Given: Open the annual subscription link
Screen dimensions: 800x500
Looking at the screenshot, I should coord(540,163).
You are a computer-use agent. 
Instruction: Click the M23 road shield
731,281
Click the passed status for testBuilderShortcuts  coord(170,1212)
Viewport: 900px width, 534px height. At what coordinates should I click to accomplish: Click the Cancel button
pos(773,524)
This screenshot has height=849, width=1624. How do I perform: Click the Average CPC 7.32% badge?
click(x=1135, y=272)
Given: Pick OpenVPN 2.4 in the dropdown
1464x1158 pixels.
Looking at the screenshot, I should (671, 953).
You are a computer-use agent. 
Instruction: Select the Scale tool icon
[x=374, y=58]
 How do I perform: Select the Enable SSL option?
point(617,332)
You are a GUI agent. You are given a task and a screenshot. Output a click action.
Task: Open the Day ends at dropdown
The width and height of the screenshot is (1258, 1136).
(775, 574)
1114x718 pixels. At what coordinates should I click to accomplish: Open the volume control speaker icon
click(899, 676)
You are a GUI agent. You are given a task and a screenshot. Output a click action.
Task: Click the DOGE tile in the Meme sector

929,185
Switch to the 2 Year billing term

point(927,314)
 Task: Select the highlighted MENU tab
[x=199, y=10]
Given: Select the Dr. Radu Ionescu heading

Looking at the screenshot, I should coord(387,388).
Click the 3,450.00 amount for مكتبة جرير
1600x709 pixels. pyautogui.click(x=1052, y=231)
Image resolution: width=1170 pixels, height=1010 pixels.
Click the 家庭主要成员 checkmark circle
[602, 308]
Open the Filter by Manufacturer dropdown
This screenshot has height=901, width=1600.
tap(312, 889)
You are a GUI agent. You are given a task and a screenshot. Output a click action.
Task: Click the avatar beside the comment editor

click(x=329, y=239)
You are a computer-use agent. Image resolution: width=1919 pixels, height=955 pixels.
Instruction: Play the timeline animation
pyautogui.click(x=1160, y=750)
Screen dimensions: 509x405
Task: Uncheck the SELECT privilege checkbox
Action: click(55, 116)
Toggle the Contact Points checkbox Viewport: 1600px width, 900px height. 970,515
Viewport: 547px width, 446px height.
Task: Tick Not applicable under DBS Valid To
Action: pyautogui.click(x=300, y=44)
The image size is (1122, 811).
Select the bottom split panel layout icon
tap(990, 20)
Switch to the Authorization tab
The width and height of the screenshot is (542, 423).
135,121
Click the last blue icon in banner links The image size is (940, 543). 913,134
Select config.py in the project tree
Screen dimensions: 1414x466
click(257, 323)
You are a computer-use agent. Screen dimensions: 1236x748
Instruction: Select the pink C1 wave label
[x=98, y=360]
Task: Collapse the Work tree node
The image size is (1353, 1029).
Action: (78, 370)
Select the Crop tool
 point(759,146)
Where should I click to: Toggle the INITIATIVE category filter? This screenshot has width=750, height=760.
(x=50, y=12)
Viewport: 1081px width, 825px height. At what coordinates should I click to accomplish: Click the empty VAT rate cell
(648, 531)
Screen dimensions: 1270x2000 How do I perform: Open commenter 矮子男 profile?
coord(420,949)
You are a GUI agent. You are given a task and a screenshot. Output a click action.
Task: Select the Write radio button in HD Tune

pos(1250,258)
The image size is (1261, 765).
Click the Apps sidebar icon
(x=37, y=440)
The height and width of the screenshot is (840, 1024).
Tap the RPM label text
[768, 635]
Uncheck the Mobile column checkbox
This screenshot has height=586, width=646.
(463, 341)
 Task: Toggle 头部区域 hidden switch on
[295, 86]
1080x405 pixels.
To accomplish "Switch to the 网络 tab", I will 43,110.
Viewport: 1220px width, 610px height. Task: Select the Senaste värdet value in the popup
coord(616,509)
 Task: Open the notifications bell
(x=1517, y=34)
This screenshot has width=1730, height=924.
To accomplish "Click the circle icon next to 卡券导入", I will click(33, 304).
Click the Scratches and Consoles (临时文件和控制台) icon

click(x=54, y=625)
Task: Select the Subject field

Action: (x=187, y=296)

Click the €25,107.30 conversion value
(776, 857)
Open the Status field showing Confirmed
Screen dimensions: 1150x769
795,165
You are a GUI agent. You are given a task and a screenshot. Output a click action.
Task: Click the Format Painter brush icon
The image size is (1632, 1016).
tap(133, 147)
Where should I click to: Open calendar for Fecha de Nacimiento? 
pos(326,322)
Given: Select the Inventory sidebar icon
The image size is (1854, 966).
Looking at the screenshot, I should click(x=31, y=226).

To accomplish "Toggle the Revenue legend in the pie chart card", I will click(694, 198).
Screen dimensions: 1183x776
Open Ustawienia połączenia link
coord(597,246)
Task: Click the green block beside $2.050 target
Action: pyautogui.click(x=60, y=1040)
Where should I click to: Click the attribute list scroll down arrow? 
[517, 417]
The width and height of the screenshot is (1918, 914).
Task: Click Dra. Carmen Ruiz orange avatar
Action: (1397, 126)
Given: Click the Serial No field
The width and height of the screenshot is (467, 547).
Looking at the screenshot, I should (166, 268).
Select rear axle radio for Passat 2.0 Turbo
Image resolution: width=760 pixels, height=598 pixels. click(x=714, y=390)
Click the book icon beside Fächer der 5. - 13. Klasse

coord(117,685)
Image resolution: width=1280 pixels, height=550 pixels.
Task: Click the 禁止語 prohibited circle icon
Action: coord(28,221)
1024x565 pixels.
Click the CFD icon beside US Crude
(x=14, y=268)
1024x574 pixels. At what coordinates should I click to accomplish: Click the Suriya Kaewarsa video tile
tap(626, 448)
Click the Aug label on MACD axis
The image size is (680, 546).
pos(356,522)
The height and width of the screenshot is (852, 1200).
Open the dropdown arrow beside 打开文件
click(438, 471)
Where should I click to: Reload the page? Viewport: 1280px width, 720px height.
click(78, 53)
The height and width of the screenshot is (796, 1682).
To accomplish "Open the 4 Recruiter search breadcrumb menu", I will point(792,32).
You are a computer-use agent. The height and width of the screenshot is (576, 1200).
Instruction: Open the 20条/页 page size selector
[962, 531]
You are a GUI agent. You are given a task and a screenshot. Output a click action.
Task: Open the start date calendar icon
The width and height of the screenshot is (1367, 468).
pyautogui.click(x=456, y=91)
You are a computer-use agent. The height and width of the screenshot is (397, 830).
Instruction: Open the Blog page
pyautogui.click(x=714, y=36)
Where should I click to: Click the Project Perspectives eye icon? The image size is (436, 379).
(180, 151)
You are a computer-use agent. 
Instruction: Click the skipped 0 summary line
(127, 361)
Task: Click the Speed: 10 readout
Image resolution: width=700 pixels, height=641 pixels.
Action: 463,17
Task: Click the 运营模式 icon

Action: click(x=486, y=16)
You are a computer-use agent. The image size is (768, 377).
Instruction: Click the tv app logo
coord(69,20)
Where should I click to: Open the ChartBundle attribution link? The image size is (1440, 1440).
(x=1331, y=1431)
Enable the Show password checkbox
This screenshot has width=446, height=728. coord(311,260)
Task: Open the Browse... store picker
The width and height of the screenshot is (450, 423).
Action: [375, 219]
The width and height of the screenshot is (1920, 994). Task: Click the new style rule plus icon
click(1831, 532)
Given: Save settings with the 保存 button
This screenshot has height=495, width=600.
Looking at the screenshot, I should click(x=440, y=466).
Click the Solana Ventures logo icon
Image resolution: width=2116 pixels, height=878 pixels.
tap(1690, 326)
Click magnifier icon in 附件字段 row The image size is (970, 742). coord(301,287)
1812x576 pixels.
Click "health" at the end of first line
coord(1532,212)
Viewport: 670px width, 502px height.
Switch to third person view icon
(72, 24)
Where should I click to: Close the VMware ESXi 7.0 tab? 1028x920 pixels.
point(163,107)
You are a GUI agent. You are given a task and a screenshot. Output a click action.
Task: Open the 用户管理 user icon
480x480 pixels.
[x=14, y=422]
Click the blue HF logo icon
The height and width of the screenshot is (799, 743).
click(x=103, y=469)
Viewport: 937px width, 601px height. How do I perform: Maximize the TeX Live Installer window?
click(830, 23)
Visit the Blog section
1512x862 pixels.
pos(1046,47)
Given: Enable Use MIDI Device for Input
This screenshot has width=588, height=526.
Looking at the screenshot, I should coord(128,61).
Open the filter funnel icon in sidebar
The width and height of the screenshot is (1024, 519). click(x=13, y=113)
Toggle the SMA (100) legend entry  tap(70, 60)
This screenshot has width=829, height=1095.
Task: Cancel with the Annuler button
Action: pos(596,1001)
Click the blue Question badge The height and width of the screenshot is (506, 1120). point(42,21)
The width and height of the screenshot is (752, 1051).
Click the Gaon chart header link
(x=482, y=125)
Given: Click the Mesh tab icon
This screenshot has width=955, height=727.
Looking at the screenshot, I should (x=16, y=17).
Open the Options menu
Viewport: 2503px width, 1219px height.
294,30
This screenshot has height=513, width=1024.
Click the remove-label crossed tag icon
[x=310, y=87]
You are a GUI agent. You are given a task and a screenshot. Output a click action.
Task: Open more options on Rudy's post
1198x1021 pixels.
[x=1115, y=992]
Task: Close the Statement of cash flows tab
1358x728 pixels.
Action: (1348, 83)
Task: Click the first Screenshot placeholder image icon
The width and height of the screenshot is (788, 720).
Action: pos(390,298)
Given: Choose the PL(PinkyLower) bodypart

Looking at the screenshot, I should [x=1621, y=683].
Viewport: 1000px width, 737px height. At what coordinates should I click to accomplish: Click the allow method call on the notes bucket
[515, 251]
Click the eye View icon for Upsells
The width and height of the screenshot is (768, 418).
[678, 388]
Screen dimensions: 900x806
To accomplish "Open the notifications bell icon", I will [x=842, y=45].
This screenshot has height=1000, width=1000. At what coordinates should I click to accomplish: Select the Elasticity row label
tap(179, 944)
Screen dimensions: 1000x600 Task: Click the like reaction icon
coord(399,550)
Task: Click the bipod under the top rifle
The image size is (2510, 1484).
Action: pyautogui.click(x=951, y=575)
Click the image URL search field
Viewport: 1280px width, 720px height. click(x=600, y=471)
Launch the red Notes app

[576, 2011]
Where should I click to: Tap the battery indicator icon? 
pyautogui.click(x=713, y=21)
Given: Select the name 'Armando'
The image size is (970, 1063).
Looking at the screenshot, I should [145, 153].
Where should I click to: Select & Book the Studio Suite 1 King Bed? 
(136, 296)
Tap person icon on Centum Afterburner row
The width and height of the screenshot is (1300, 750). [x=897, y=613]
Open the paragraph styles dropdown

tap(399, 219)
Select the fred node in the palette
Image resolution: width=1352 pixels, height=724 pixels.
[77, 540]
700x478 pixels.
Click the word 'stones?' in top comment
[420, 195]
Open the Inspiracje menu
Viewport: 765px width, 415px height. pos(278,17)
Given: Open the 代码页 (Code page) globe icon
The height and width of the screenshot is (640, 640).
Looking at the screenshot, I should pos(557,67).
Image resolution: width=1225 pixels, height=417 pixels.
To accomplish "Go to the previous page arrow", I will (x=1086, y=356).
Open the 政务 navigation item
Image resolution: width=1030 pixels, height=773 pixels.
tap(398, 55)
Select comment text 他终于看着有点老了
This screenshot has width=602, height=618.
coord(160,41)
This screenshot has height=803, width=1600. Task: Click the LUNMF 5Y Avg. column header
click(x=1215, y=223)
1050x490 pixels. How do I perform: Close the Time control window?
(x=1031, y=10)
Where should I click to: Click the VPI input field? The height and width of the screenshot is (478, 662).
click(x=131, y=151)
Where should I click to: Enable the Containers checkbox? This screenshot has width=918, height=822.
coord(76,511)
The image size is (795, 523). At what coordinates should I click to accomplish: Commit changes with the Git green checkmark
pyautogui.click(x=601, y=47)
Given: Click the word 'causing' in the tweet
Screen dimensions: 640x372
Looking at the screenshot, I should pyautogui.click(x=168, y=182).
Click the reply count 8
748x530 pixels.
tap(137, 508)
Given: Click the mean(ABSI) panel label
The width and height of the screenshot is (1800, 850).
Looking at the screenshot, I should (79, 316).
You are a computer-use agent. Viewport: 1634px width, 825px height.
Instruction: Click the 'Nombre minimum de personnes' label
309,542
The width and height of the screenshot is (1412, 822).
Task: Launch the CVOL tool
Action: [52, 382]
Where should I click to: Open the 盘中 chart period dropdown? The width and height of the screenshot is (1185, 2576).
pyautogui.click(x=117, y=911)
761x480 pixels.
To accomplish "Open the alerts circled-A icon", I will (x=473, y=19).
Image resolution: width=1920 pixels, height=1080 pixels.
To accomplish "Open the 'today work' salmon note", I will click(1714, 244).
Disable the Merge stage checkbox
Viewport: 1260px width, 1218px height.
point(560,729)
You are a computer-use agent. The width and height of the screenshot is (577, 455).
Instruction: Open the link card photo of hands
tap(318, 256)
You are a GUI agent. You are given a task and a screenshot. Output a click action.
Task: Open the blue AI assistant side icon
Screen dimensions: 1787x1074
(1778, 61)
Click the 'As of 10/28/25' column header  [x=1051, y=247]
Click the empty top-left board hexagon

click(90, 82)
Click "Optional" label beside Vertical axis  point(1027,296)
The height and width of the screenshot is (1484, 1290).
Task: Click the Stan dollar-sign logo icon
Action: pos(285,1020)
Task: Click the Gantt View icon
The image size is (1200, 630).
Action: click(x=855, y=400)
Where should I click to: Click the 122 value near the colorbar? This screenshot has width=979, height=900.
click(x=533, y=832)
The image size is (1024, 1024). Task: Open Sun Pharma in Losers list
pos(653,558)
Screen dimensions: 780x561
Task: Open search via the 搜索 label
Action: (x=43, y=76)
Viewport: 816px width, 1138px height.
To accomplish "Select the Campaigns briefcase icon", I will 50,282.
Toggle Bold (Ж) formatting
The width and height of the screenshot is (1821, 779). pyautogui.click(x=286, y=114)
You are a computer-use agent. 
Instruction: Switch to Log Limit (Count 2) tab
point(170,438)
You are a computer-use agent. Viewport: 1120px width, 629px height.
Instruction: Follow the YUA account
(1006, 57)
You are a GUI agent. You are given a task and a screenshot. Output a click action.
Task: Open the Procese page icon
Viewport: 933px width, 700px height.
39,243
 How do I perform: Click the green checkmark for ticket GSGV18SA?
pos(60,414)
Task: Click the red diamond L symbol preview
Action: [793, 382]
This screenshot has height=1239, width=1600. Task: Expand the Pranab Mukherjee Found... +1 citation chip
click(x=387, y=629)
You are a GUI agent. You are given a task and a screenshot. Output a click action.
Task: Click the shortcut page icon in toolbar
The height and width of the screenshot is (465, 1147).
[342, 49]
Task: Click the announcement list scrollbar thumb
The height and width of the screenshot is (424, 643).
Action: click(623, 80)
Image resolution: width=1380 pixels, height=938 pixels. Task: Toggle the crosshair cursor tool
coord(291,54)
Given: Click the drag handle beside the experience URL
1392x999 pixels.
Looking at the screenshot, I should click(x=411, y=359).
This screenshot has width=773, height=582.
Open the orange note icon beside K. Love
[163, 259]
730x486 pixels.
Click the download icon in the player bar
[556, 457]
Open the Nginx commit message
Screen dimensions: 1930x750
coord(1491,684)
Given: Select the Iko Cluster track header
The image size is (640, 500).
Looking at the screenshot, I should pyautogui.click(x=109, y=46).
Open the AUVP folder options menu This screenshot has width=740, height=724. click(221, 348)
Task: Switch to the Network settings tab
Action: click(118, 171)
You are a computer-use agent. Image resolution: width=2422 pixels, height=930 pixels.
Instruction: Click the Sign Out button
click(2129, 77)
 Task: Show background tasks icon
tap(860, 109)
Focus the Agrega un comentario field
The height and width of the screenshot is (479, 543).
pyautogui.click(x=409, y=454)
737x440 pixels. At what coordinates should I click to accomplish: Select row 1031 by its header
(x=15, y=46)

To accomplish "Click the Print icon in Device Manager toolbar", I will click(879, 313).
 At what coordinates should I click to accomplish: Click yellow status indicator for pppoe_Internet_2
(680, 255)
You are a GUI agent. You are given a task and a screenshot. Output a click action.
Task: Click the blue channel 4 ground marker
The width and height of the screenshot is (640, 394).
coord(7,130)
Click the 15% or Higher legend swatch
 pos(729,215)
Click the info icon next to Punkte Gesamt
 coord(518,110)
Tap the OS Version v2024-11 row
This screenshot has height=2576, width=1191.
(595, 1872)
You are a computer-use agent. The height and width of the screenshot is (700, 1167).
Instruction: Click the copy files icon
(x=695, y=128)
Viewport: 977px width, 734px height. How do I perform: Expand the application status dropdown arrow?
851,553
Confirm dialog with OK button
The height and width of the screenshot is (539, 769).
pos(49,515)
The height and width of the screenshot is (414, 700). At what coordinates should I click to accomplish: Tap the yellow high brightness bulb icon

§ AIM OF THE TASK:
Retype the records above exactly, from their first line through the line that contains "Task: Open the Day ends at dropdown", and stop there.

§ ANSWER TO THIS TASK:
Given: Open the annual subscription link
Screen dimensions: 800x500
Looking at the screenshot, I should coord(540,163).
You are a computer-use agent. 
Instruction: Click the M23 road shield
731,281
Click the passed status for testBuilderShortcuts  coord(170,1212)
Viewport: 900px width, 534px height. At what coordinates should I click to accomplish: Click the Cancel button
pos(773,524)
This screenshot has height=849, width=1624. How do I perform: Click the Average CPC 7.32% badge?
click(x=1135, y=272)
Given: Pick OpenVPN 2.4 in the dropdown
1464x1158 pixels.
Looking at the screenshot, I should (671, 953).
You are a computer-use agent. 
Instruction: Select the Scale tool icon
[x=374, y=58]
 How do I perform: Select the Enable SSL option?
point(617,332)
You are a GUI agent. You are given a task and a screenshot. Output a click action.
Task: Open the Day ends at dropdown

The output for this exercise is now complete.